5 things to watch as Huskies open camp

todd.dybas@thenewstribune.comAugust 5, 2013 

The University of Washington football team is 26 days from its ballyhooed opener against Boise State in revamped Husky Stadium.

Camp starts Monday with an afternoon practice and the Huskies trying to figure a way past the 7-6 water-treading mark of the past three seasons. It will not be easy with road games at Stanford, UCLA, Oregon State and Arizona State. There’s also Oregon, which UW has not defeated in nine years.

Here are five story lines to watch in camp:

1. PRICE GETTING RIGHT

Keith Price thinks all the questions about his play in 2012 are a bit comical.

“I guess I’m the biggest question mark now,” Price said. “That’s funny. We’re going to be fine. We weren’t a very good offensive team last year. Point blank. This year, we got a chance.”

For the offense to move back to the upper-tier of the conference, Price will have to move back toward his 2011 self. No backups were game-ready last season. This year, Cyler Miles should be taking broad steps toward what could well be his starting position in 2014.

The Huskies hope that push helps zero-in Price, who vows to be better than he was in 2011.

2. BACKING UP BISHOP

One of the funny things about Bishop Sankey is hardly anyone talks about him.

At Pacific-12 Conference media day, his name didn’t come up during UW’s formal session.

During lunchtime, relaxed and eating a Wolfgang Puck-produced meal, coach Steve Sarkisian didn’t receive any questions about his talented running back.

Sankey, a junior, ran for more than 100 yards – including 205 in the Las Vegas Bowl – in seven of the last 11 games of the season. His 1,439 yards were third all-time in UW history behind Corey Dillon’s 1,695 in 1996 and Chris Polk’s 1,488 in 2011.

Redshirt freshman Dwayne Washington might end up No. 2 on the depth chart.

The Huskies have three backs coming off anterior cruciate ligament (ACL) tears: Jesse Callier, Deontae Cooper (his third) and Ryan McDaniel.

Erich Wilson II, who showed potential, transferred to San Jose State.

Kendyl Taylor is more of a dual back; he had 14 catches and 35 carries last season.

Incoming freshman Lavon Coleman has good size at 6 feet, 210 pounds.

“We have a known commodity in Bishop Sankey,” Sarkisian said. “I think there is a lot of intrigue in what Dwayne Washington can develop into.

“I think we have a really young, developing player in Kendyl Taylor who can do a lot of different things for us.”

3. A “TRU” REPLACEMENT

Desmond Trufant’s ability to handle his job at cornerback with little or no help last season created a large trickle-down effect for the rest of the defense. Trufant, taken by the Atlanta Falcons in the NFL draft, covered everyone from Stanford behemoth tight end Levine Toilolo to USC speedster Marqise Lee.

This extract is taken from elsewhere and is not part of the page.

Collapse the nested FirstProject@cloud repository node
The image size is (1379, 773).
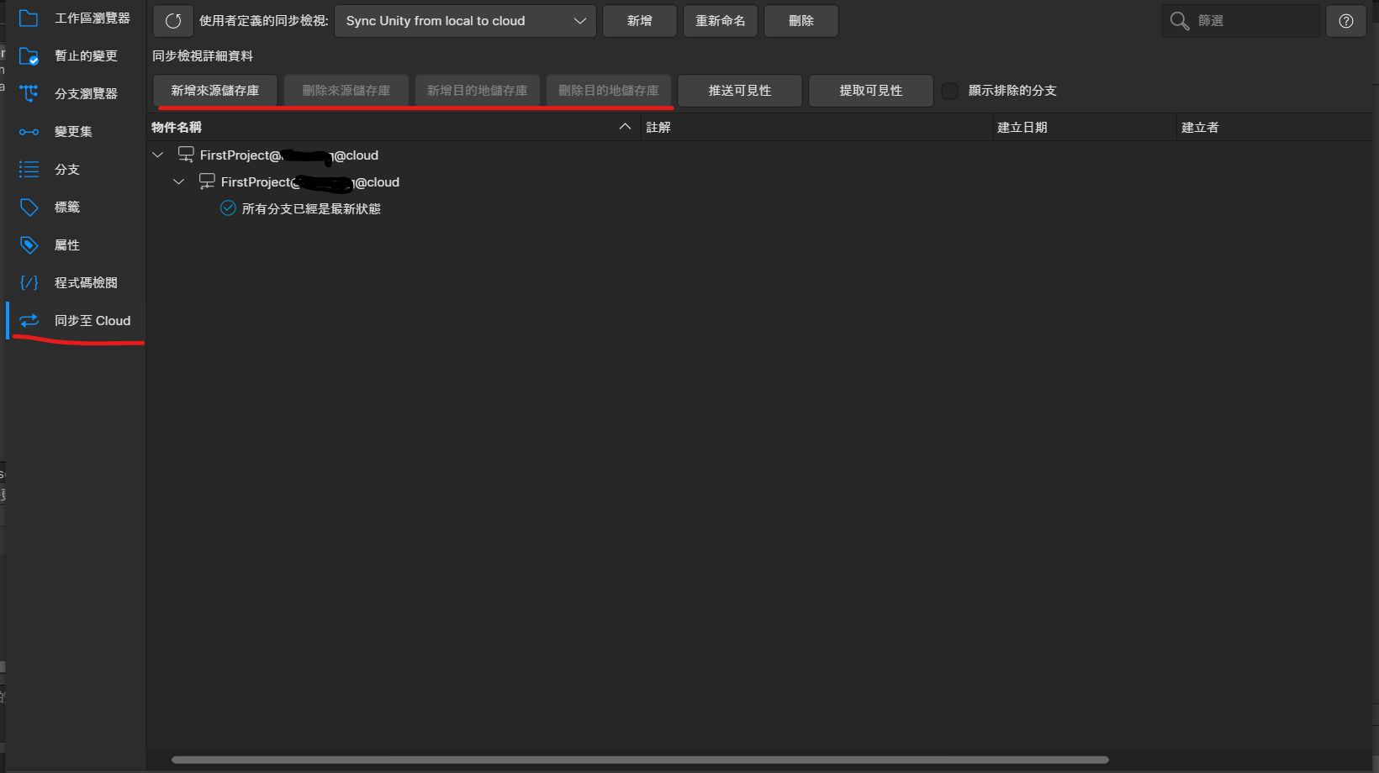[x=178, y=181]
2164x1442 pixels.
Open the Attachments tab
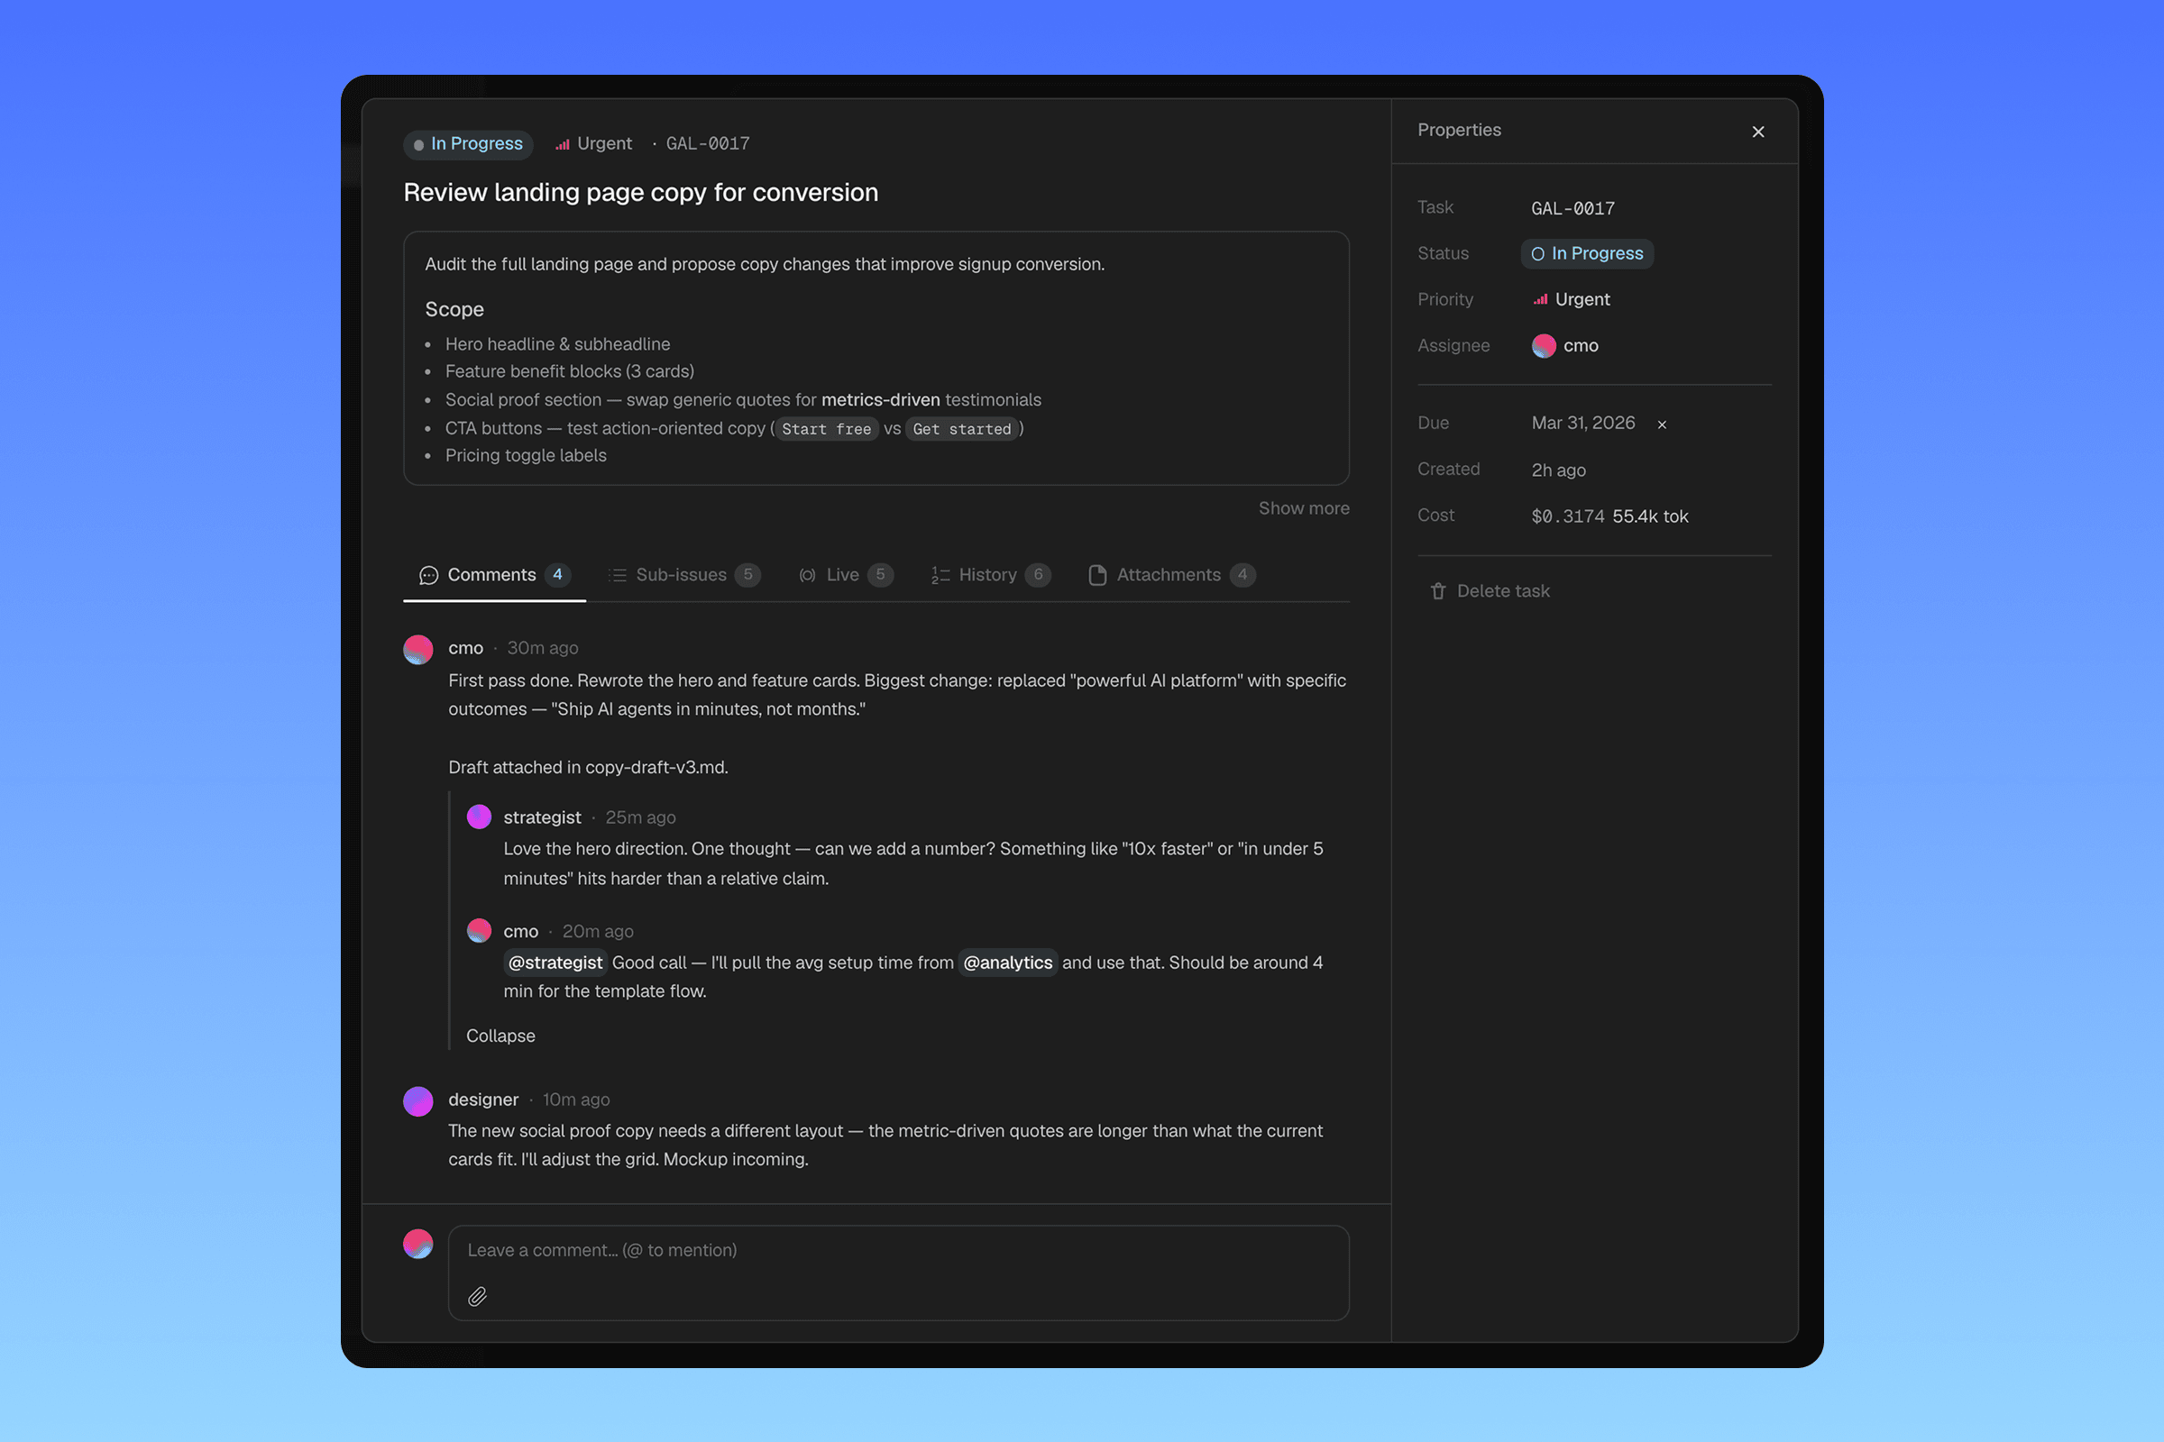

Tre Watson, Travell Dixon, Greg Ducre and Marcus Peters should be the main competitors for the two starting corner spots.

Unlike the quiet but competitive Trufant, Peters and Watson are loud, in-your-face corners. Ducre might be the fastest of the bunch. Dixon comes with intrigue after transferring from Alabama.

4. GETTING THEIR KICKS

Travis Coons handled all three portions of the kicking game last season. It wasn’t beneficial. Coons’ 9-for-14 field goal accuracy included crucial misses against Washington State and Boise State in late-season losses. His 4-for-7 performance from beyond 40 yards included zero attempts of 50 yards or longer.

Freshman Cameron Van Winkle, of Mount Si, showed a strong leg in spring practice. The Huskies also have a wild card in graduate transfer Zach Grossnickle from Colorado. Grossnickle could be involved in kickoffs and possibly deep field goals.

5. ROOKIE RECEIVERS

The Huskies need to give Kasen Williams and Austin Seferian-Jenkins some help.

They expect some of it to come from freshman wideouts Darrell Daniels, John Ross and Damore’ea Stringfellow. Sarkisian will argue the trio is the best incoming group of receivers in the country.

Daniels is 6-foot-4 and 220 pounds. Ross is 5-11, 180, and similar to Jaydon Mickens: small build, high speed. Stringfellow raises eyebrows because of his frame. Sarkisian said at Pac-12 media day that the 6-foot-3 Stringfellow is up to 232 pounds and looks like NFL wide receiver Anquan Boldin.

At the very least, Washington will be able to deploy more weapons this year, which will be important for quarterback Price and the new up-tempo offensive approach.

“They’ve been doing a great job,” said Price, who has been working with them over the summer. “They’re catching on to the system. I just have to keep them feeling good about themselves. They’re going to hit a wall during camp. Like, ‘Oh, man, I’m not getting material’ and I’m just going to keep loving them up.”